**What you are asked to do**
Copy the lines of the listing exactly, starting at the line that contains "13, 625, 40)" and ending at the line that contains "Cloudflare bbox: (786, 347, 809, 353)", with both of those lines included.

(Stored items from a collection)
##############################
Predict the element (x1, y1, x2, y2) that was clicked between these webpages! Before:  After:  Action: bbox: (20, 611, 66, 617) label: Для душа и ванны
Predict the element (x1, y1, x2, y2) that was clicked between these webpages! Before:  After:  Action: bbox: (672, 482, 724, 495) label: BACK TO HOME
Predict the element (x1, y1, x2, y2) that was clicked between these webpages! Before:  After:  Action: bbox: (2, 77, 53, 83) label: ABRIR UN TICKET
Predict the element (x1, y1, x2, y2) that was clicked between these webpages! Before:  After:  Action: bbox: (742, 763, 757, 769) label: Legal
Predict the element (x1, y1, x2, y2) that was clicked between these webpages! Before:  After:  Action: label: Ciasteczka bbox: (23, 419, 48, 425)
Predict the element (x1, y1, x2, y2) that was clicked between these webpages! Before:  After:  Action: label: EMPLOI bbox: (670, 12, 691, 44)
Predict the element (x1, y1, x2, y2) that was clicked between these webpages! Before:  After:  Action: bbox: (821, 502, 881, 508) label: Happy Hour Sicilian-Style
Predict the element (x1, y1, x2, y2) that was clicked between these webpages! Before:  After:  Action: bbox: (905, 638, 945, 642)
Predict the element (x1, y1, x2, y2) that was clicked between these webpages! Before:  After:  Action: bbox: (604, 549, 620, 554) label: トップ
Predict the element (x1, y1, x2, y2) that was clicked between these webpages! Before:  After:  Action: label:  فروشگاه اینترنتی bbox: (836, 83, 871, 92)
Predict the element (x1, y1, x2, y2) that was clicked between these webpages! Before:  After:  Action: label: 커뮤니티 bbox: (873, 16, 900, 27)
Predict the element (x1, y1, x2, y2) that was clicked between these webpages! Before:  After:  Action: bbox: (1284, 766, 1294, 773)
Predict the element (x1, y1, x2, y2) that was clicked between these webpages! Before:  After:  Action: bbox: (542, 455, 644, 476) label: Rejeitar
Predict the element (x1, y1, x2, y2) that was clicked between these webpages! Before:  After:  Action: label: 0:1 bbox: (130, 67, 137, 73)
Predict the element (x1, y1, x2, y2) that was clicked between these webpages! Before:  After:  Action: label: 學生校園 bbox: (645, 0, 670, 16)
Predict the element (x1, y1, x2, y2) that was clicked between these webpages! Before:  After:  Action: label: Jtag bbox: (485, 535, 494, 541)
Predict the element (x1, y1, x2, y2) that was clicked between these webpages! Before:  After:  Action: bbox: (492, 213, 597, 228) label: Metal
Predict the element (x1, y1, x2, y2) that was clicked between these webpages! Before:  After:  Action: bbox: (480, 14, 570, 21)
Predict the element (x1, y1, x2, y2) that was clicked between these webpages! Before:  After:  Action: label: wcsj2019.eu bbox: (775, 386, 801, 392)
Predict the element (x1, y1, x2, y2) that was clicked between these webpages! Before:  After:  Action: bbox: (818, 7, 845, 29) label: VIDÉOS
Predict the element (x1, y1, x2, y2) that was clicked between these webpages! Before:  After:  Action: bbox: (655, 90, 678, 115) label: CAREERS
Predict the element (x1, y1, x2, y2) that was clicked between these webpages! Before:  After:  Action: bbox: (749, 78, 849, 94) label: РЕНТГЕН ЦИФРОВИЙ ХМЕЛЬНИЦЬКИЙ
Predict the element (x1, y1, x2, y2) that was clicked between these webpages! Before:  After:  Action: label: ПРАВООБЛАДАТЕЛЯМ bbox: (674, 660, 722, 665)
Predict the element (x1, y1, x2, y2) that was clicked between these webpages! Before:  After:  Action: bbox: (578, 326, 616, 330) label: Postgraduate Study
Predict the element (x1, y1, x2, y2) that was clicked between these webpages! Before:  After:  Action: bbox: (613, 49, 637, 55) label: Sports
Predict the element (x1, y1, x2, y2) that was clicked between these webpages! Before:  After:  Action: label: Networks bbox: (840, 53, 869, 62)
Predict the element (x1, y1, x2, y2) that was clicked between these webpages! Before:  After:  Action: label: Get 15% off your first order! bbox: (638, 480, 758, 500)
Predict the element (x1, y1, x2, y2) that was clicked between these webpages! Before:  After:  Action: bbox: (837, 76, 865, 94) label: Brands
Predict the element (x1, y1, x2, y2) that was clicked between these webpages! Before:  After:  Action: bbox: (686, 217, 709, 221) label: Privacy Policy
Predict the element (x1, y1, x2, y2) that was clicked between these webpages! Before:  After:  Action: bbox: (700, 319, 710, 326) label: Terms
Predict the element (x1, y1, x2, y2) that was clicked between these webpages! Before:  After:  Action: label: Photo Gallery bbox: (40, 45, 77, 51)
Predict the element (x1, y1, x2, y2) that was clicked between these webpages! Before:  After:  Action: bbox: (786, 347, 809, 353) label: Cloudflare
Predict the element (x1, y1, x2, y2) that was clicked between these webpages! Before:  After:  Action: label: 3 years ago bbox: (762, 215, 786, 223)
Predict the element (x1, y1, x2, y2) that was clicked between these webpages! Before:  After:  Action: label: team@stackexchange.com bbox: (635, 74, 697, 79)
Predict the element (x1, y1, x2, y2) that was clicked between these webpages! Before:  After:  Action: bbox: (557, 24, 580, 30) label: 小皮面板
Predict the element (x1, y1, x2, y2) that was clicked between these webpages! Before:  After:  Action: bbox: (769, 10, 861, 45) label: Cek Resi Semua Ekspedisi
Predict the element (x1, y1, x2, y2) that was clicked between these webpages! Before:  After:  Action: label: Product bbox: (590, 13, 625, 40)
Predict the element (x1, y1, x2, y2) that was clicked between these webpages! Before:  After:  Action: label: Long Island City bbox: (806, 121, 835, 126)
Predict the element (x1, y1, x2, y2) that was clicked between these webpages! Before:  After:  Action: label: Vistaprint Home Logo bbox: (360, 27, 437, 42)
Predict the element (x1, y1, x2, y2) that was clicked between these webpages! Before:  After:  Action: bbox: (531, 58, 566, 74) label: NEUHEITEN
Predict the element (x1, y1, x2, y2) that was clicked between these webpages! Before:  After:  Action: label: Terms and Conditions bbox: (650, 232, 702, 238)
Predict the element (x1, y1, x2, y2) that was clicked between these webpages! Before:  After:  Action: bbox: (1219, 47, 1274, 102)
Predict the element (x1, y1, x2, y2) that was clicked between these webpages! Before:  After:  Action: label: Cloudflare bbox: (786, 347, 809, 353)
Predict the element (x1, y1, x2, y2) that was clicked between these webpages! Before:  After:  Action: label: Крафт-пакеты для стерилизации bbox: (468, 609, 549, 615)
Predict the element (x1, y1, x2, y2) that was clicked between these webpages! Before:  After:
##############################
**Correct output**
Predict the element (x1, y1, x2, y2) that was clicked between these webpages! Before:  After:  Action: label: Product bbox: (590, 13, 625, 40)
Predict the element (x1, y1, x2, y2) that was clicked between these webpages! Before:  After:  Action: label: Long Island City bbox: (806, 121, 835, 126)
Predict the element (x1, y1, x2, y2) that was clicked between these webpages! Before:  After:  Action: label: Vistaprint Home Logo bbox: (360, 27, 437, 42)
Predict the element (x1, y1, x2, y2) that was clicked between these webpages! Before:  After:  Action: bbox: (531, 58, 566, 74) label: NEUHEITEN
Predict the element (x1, y1, x2, y2) that was clicked between these webpages! Before:  After:  Action: label: Terms and Conditions bbox: (650, 232, 702, 238)
Predict the element (x1, y1, x2, y2) that was clicked between these webpages! Before:  After:  Action: bbox: (1219, 47, 1274, 102)
Predict the element (x1, y1, x2, y2) that was clicked between these webpages! Before:  After:  Action: label: Cloudflare bbox: (786, 347, 809, 353)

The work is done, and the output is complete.